Laporan Jumat di pasar kerja A.S. dapat memberikan titik perubahan berikutnya, karena investor mencari petunjuk mengenai kekuatan ekonomi terbesar di dunia dan kebijakan kebijakan Federal Reserve selanjutnya.

Lihatlah di bawah kerudung pasar minyak dan satu hal menjadi jelas – produsen serpih tampaknya melakukan lindung nilai lagi.

Permintaan untuk kontrak yang produsen gunakan untuk menjamin tingkat harga melonjak setelah minyak mentah West Texas Intermediate 2018 kembali ke $ 50 per barel. Pada saat yang sama, sebuah rakit perdagangan dilaporkan ke regulator A.S.

pekan lalu yang menunjukkan beberapa produsen melakukan lindung nilai pada level serendah $ 45 per barel, menurut data yang dikumpulkan oleh Bloomberg.

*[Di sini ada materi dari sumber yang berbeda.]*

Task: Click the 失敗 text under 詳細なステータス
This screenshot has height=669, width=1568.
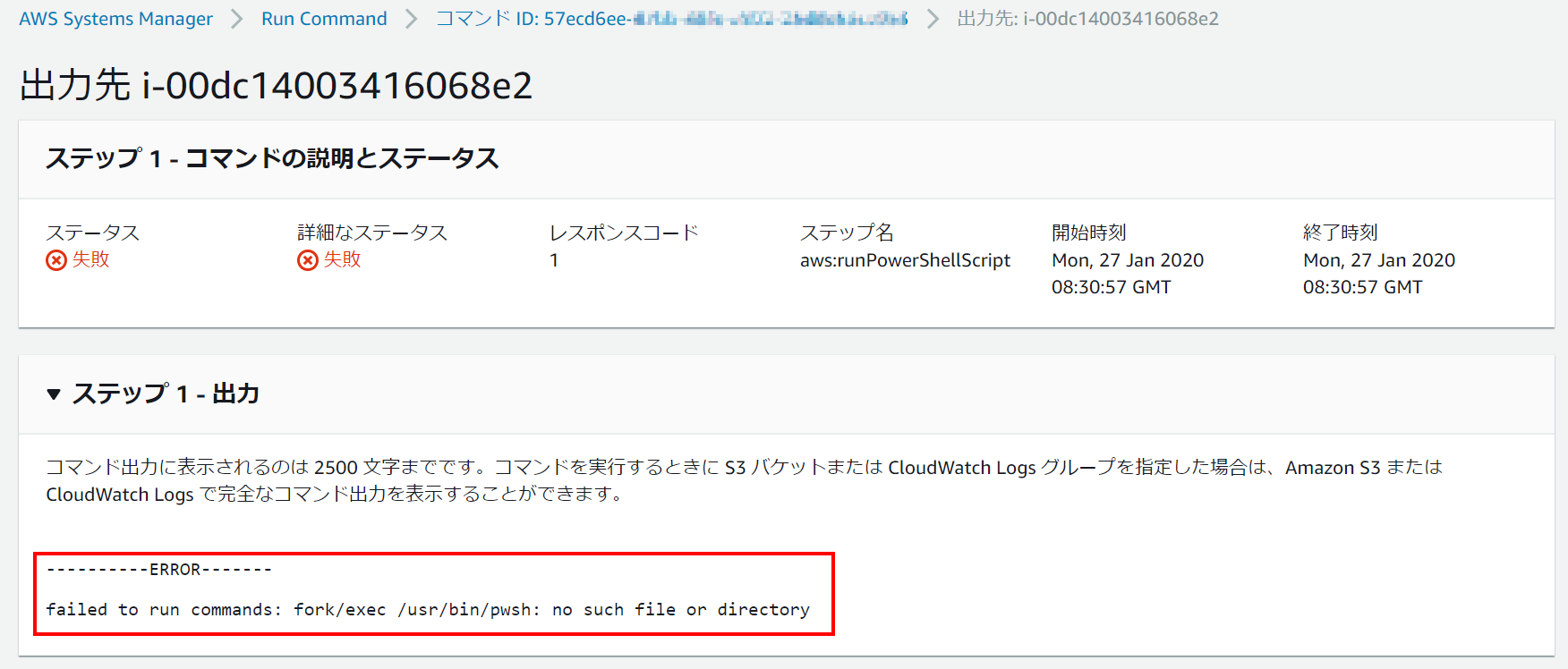Action: pyautogui.click(x=342, y=259)
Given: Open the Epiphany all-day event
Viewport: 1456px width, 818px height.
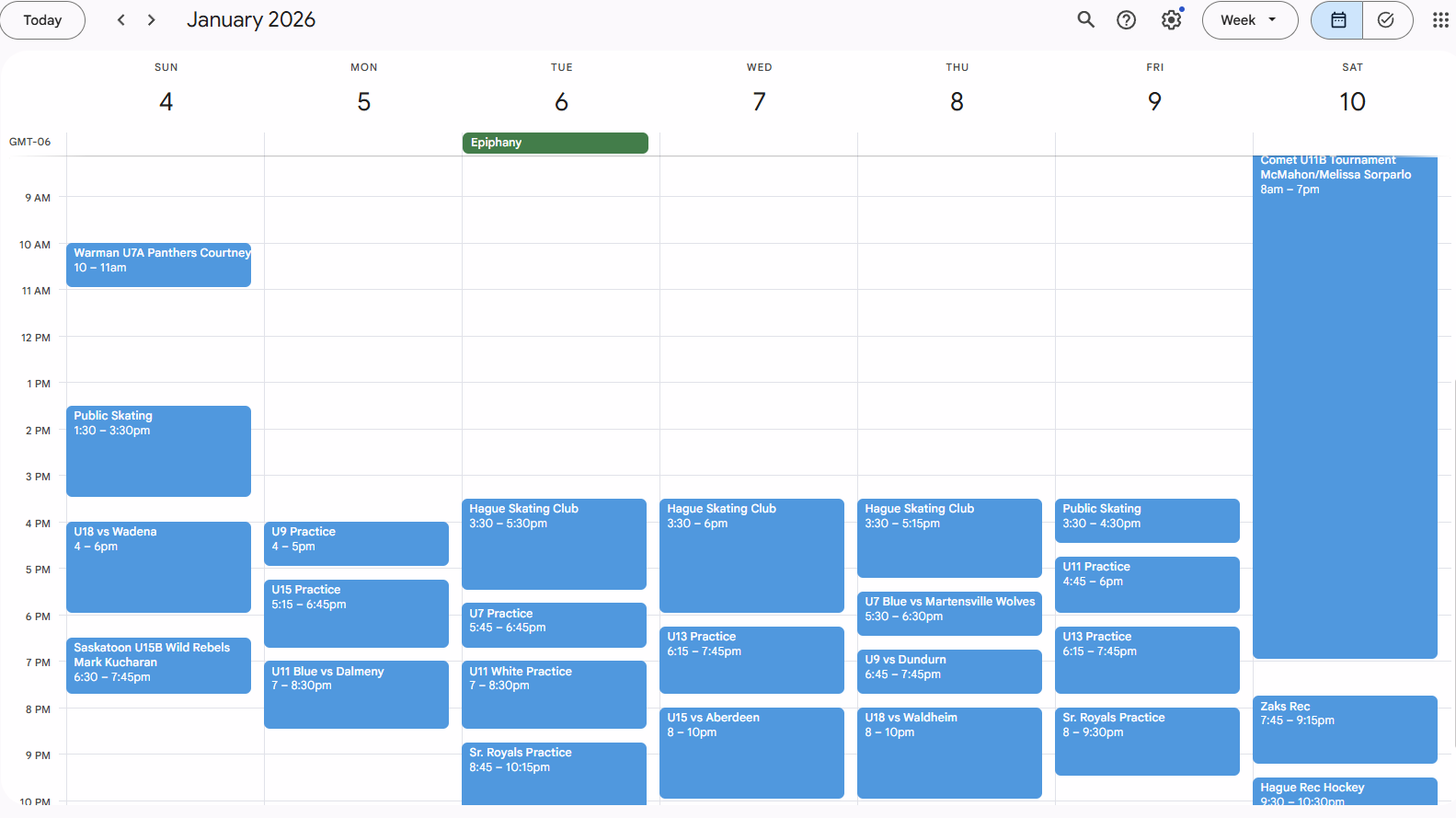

“Kami telah menyaksikan banyak minat produsen karena WTI bergerak menuju $ 50 per barel,” kata Harry Tchilinguirian, kepala strategi pasar komoditas di BNP Paribas SA. Kurva futures minyak datar dan lonjakan permintaan untuk opsi opsi adalah indikator aktivitas produsen baru-baru ini, tambahnya.